Dietikon Beim Rapidplatz, auf der Allmend Glanzenberg und beim Sportplatz Hätschen sind am Freitag grüne Kästen montiert worden. Deren beleuchteten Signale zeigen, wofür sie gut sind; das eine Zeichen weist auf einen Notruf hin, das andere auf einen Defibrillator.

Der Dietiker Gesundheits- und Sicherheitsvorstand Heinz Illi (EVP) zeigt sich über die Neuanschaffung «hell begeistert», wie er ausführt. Und dies aus mehreren Gründen. So hätten sich einerseits Defibrillatoren im öffentlichen Raum bewährt. «Wenn Hilfe rasch möglich ist, können Leben gerettet werden.» Bei einem durch Kammerflimmern bedingten Herzstillstand komme es auf jede Sekunde an. Andererseits kann die Stadt Dietikon auf ein modernes Produkt setzen, das erst noch von einem einheimischen Unternehmen stammt, wie Illi weiter sagt.

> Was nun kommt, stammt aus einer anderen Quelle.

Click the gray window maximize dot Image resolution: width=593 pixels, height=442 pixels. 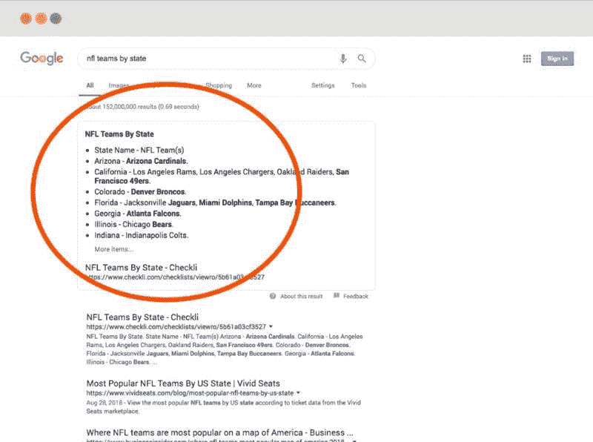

In Stresssituation von Fachperson begleitet

Die drei grünen Kästen stammen von der Lifetec AG, die in der Silbern zu Hause ist. Die Schränke sind klimatisiert, damit der darin befindliche Notfallkoffer und dessen Inhalte nicht durch die Temperaturschwankungen beschädigt werden, wie CEO Mirko Djuric erklärt. Sobald ein Passant den Notfallkoffer aus dem Schrank entnimmt, wird ein GPS-Sender aktiviert. Und wird danach der Notfallkoffer geöffnet, in dem sich unter anderem ein Defibrillator befindet, wird automatisch eine Verbindung zum Notruf 144 hergestellt.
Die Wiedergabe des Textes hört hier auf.